Les secteurs privilégiés comprennent ainsi :
. Les entreprises publiques monopolisant l’extraction de matières premières (compagnies pétrolières intégrées, mines de fer, or, phosphate) en Amérique latine, Asie centrale ou Afrique du Nord.
. Les services aux collectivités, notamment distribution et transport d’électricité, bénéficiant d’une réglementation favorable et de positions solides, principalement dans la péninsule arabique, mais aussi en Europe de l’Est et Amérique latine.
. Les entreprises exportatrices, sauf dans les marchés où la monnaie locale s’apprécie en termes réels (Turquie), ou grandes multinationales. Ces entreprises opèrent dans le ciment, l’aérospatiale, les compagnies aériennes ou les opérateurs portuaires.
. Les banques systémiques à l’échelle nationale.
. Les sociétés immobilières avec bilans sains dans les pays du Golfe.
Segment des obligations « hybrides » subordonnées
Ce segment offre également des opportunités de portage mais avec des instruments complexes. Leur rendement est supérieur aux obligations de premier rang (+60 points de base en dollar et +90 en euro), justifié par un niveau de risque plus élevé :
. Ces instruments sont subordonnés, ce qui réduit considérablement la valeur résiduelle en cas de défaut.
. Les coupons peuvent être différés.
. Leur maturité effective est incertaine, mais les émetteurs disposent de plusieurs dates de rappel possibles.

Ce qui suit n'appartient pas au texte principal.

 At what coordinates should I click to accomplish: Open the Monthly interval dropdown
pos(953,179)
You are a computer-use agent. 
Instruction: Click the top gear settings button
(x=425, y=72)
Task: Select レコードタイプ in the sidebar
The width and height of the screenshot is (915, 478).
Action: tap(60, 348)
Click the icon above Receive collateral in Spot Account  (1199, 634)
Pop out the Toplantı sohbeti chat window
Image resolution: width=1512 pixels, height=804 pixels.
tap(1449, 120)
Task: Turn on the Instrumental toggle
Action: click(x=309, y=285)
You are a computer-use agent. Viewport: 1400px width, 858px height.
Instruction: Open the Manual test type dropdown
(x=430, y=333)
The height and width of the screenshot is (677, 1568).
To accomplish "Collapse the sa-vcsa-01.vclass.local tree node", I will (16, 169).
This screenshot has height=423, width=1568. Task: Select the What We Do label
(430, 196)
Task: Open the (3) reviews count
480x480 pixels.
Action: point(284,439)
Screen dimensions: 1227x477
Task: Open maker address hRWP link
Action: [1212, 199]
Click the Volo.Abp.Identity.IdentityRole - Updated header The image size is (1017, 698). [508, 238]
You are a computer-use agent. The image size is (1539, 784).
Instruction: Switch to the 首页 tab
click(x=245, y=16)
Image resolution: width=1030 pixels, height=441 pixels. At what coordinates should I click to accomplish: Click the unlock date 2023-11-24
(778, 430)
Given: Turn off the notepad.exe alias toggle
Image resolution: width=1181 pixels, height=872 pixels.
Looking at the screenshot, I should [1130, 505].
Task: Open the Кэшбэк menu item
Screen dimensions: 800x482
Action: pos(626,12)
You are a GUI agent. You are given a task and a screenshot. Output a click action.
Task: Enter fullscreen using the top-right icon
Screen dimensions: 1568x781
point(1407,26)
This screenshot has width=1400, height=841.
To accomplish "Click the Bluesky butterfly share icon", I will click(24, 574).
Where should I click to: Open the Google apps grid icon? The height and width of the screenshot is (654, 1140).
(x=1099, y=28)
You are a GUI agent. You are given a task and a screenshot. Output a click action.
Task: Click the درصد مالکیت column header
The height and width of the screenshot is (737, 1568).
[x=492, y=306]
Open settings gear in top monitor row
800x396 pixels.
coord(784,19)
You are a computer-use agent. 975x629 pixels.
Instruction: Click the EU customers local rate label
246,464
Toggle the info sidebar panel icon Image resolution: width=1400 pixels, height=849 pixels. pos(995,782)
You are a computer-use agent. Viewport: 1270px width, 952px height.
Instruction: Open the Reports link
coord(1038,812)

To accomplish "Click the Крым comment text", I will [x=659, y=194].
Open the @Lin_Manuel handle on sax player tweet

Ces obligations hybrides sont généralement émises par des entreprises au modèle d’affaires défensif, occupant des positions monopolistiques (distribution et transport d’électricité et de gaz), soumises à une réglementation et à des contrats à long terme garantissant le recouvrement des investissements et l’indemnisation contre la volatilité des prix des matières premières dans le midstream (oléoducs, gazoducs). Elles couvrent aussi les secteurs de la génération électrique, des projets d’énergies renouvelables, des télécommunications et des compagnies pétrolières intégrées aux positions dominantes dans des environnements concurrentiels rationnels.
Segment high yield
Pour les investisseurs tolérants au risque, une exposition au segment high yield permet d’améliorer les rendements des portefeuilles. Ici, les spreads sont également serrés, avec des indicateurs de crédit plus solides qu’au cours des cinq dernières années, mais la qualité des bilans et performances opérationnelles sont moins homogènes que dans l’investment grade, imposant une stricte sélectivité. Dans le segment européen high yield, les domaines d’intérêt couvrent :
. Les équipementiers automobiles, confrontés à des coûts énergétiques élevés, au ralentissement des ventes de voitures électriques en Europe et à la perte de parts de marché en Chine. Nous nous concentrons sur les équipementiers français ayant réussi à réduire leurs coûts, repositionner leurs activités et maintenir des indicateurs de crédit soutenables malgré l’absence de croissance des revenus.
. Les télécommunications, où l’endettement est élevé. La préférence va aux acteurs disposant d’une meilleure qualité réseau et d’une forte position concurrentielle liée à la couverture 5G et au développement de la fibre optique, tout en restant prudents envers ceux peinant à inverser la baisse du nombre d’abonnés.
. Les entreprises leaders sur des marchés fragmentés, permettant une croissance par acquisitions fréquentes de concurrents plus petits et des marges supérieures grâce à des synergies cumulées. Ces entreprises opèrent dans la location d’équipements pour la construction ou la génération mobile d’électricité, le traitement des déchets, ou les services d’ingénierie.
Les actifs obligataires contribuent aux performances grâce à un portage encore attractif. Malgré des spreads de crédit faibles et le risque de pentification des courbes de taux, les risques sont atténués par une prévision de taux de défaut contenus.
Graphique 2 — Taux de défaut sur 12 mois glissant pour les entreprises high yield et taux de défaut cumulé sur 5 ans glissants pour les entreprises IG global, en pourcentage du nombre d'émetteurs
Source : Edmond de Rothschild, Moody's
1 Dans ce cas les écarts de crédits obligataires par rapport aux taux souverains jugés sûrs.